Qual foi o entendimento que fizeste do desejo de fuga e esperança que move as três irmãs?

Como disse atrás o desejo das três irmãs de partirem para Moscovo é central nesta peça. Esse desejo pode ser interpretado de várias formas. Na época o inicio da industrialização na Rússia transformou Moscovo o eixo da modernidade num país sobretudo rural. Sabemos que com a industrialização também veio o trabalho escravo e as condições lúgubres dos trabalhadores que inundavam as principais cidades industrializadas. Há uma constante referencia nesta peça (noutras do Tchékhov também) ao desejo de trabalhar. Irina, a irmã mais nova, arranca com esse desejo, quase ideológico, o primeiro acto, mas rapidamente se apercebe de como é dura a vida de um trabalhador. Ir para Moscovo funciona na peça como uma ideia de espécie de paraíso onde a vida poderá ganhar um sentido novo, de paz, de futuro, de garantia, de afecto, de amor. Sabemos que esse sítio não existe. E este é um dos elementos trágicos da peça. As três irmãs estão encurraladas numa cidade de província que pode muito bem ser o mundo.

Como trabalhaste com o elenco para revelar as subtilezas psicológicas tão características de Tchékhov?

O elenco é grande. Actores e actrizes que admiro muito. Trabalho com alguns deles há mais de dez anos, com regularidade. Outros pela primeira vez como o Marco Delgado (Verchinine). Já nos conhecemos bem. Este género de textos ganha se a direção for uma espécie de caminhada em conjunto, de mãos dadas. Deixar os actores o mais livres possível para poderem criar a sua interpretação das personagens.

Num momento tão marcado por mudanças e incertezas, achas que “Três Irmãs” ressoa de maneira particular junto do público actual?

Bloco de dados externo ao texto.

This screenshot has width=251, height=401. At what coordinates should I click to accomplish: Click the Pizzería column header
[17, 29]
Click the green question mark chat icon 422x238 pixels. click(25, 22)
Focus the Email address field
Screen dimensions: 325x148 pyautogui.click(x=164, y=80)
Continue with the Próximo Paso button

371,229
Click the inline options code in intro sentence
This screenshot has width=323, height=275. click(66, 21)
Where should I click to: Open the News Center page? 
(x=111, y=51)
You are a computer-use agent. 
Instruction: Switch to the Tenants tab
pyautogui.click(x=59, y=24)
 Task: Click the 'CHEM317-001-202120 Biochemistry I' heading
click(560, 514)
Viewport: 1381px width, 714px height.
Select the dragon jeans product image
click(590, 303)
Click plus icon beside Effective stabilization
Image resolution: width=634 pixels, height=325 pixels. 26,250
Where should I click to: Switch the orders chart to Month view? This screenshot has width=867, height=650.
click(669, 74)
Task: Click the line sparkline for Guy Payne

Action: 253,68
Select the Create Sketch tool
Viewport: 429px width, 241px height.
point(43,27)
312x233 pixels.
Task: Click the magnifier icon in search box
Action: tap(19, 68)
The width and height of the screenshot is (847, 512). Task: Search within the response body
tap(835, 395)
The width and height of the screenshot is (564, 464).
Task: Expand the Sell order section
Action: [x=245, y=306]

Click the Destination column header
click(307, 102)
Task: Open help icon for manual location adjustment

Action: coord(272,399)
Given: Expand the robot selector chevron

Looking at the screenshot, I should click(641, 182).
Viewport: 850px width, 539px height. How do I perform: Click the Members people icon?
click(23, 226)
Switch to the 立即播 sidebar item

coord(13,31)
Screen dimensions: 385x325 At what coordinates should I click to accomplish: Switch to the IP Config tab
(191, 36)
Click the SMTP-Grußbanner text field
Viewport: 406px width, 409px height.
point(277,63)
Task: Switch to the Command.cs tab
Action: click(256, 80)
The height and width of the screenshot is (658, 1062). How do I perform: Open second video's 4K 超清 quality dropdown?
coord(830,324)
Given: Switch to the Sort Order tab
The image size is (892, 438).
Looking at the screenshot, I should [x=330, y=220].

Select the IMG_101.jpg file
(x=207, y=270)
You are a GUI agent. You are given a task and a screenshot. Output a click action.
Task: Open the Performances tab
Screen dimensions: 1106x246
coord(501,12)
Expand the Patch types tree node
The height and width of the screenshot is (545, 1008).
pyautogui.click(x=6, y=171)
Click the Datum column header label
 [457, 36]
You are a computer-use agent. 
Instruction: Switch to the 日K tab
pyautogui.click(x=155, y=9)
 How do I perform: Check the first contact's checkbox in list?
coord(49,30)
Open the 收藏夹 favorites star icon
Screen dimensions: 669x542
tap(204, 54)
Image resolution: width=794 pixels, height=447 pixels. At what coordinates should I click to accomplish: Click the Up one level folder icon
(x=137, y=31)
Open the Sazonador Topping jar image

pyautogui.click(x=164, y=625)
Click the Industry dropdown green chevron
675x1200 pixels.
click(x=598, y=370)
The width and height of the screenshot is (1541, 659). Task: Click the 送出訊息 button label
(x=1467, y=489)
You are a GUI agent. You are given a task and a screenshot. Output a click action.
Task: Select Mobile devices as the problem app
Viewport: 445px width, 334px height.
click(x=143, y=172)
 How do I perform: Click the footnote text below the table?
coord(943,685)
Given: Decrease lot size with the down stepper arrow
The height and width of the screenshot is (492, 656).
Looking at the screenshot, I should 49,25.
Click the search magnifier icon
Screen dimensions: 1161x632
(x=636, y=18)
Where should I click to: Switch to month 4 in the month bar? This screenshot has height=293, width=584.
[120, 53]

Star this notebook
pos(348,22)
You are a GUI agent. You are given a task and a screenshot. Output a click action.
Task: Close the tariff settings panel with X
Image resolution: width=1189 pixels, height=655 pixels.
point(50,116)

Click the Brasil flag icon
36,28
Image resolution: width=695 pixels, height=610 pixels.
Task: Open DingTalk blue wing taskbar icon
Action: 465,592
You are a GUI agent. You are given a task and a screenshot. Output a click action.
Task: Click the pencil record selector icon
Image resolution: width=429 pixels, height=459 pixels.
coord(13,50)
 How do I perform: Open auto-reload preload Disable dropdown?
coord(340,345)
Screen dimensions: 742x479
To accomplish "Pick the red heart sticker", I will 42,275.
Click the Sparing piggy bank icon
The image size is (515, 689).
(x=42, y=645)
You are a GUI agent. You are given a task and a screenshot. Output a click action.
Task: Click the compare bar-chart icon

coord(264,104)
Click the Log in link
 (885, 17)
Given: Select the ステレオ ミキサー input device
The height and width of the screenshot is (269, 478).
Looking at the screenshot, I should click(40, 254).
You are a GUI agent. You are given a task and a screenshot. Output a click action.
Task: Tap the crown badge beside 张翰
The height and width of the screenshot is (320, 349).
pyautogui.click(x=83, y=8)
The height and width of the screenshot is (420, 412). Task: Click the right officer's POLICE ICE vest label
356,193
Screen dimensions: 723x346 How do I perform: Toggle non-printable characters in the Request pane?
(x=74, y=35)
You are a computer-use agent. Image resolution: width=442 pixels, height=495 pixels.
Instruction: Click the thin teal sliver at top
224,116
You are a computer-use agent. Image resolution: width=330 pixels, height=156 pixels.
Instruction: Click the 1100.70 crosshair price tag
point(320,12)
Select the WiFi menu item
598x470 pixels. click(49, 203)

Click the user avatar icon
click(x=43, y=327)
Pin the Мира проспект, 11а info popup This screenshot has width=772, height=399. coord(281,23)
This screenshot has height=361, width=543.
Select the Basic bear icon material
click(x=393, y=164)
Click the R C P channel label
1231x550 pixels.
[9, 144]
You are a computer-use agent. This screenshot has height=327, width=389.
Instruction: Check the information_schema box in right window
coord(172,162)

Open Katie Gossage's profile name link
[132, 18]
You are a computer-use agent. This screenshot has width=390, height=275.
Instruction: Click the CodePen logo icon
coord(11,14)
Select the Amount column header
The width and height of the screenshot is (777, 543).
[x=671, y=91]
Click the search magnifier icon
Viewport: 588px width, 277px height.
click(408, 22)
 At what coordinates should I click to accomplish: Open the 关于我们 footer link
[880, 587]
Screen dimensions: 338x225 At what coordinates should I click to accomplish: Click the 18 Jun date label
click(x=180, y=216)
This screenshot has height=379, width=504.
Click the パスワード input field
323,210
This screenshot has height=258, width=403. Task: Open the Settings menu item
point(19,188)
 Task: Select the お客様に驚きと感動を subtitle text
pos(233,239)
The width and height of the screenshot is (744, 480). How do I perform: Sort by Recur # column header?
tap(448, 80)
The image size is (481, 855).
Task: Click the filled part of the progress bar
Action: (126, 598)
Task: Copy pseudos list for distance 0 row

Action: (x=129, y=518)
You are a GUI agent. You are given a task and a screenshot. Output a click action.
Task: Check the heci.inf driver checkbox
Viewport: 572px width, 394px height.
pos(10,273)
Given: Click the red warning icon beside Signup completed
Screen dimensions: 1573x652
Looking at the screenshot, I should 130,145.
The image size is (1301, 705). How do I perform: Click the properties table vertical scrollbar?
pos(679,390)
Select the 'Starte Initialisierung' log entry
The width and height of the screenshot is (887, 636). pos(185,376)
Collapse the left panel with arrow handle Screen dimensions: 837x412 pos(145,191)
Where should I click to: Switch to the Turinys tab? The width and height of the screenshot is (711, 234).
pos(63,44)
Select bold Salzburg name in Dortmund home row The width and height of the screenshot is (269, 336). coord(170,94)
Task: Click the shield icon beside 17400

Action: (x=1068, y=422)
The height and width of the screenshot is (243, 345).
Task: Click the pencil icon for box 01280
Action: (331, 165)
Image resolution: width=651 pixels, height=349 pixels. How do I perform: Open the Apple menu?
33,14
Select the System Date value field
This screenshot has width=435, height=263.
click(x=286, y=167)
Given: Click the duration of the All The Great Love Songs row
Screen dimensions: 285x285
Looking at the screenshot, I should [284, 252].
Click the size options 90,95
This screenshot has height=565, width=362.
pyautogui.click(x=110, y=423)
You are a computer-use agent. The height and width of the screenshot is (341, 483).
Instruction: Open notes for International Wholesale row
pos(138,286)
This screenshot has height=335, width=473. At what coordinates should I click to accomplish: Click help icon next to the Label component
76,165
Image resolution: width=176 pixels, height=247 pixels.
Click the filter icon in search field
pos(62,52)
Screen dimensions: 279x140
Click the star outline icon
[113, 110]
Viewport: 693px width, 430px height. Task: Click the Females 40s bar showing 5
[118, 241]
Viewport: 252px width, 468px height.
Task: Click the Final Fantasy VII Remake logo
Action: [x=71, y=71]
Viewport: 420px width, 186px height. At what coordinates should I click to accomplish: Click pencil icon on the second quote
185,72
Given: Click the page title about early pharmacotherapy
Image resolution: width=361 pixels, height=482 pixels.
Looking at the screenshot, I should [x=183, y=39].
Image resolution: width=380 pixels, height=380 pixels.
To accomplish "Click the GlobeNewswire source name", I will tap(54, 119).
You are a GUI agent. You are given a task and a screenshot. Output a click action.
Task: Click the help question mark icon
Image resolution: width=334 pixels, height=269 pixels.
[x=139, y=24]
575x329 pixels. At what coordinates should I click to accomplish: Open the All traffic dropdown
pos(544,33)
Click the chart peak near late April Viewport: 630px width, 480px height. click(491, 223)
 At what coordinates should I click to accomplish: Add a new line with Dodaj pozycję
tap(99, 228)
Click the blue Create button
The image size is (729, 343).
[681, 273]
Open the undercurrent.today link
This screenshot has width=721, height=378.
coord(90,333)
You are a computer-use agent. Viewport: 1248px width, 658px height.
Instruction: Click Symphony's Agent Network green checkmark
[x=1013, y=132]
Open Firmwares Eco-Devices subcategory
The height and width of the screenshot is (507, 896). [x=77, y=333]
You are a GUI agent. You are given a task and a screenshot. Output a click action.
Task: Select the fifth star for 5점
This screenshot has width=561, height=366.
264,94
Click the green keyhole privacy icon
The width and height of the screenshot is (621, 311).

Tchékhov já desapareceu, mas a sua obra dramática está ainda à nossa frente e assim continuará. Três Irmãs é uma peça que não acaba, levá-la a cena hoje será uma coisa, evidentemente diferente se fosse levada a cena há quatro anos, por exemplo. Mas a atualidade permanente é sempre devolvida ao público. É o público que julgará essa ideia de “atualidade”. Posso apenas dizer que, no final, a partida dos jovens soldados para outras paragens, no mundo como está hoje, com genocídios e a Europa a investir em armamento como não há memória, os jovens soldados de Tchékhov, alegres no fim, partirão para onde? É inquietante ver a flor da juventude partir com alegria para um futuro sombrio.

Qual a importância de representar uma peça com mais de um século no contexto do teatro actual?

Não sei se é importante. Acho que se olharmos para as peças de Tchékhov, como obras primas, e também esta em particular, podemos, com sorte, intuir nelas uma força vital, que nos distingue dos outros animais. É como a pertinência de ser ouvir, hoje, Mozart, Bach. Olhar uma pintura de Picasso. Ler a Guerra e Paz do Tolstoi. Depois, quanto mais distópico o mundo está, melhor hipóteses temos de encontrar consolo nos clássicos.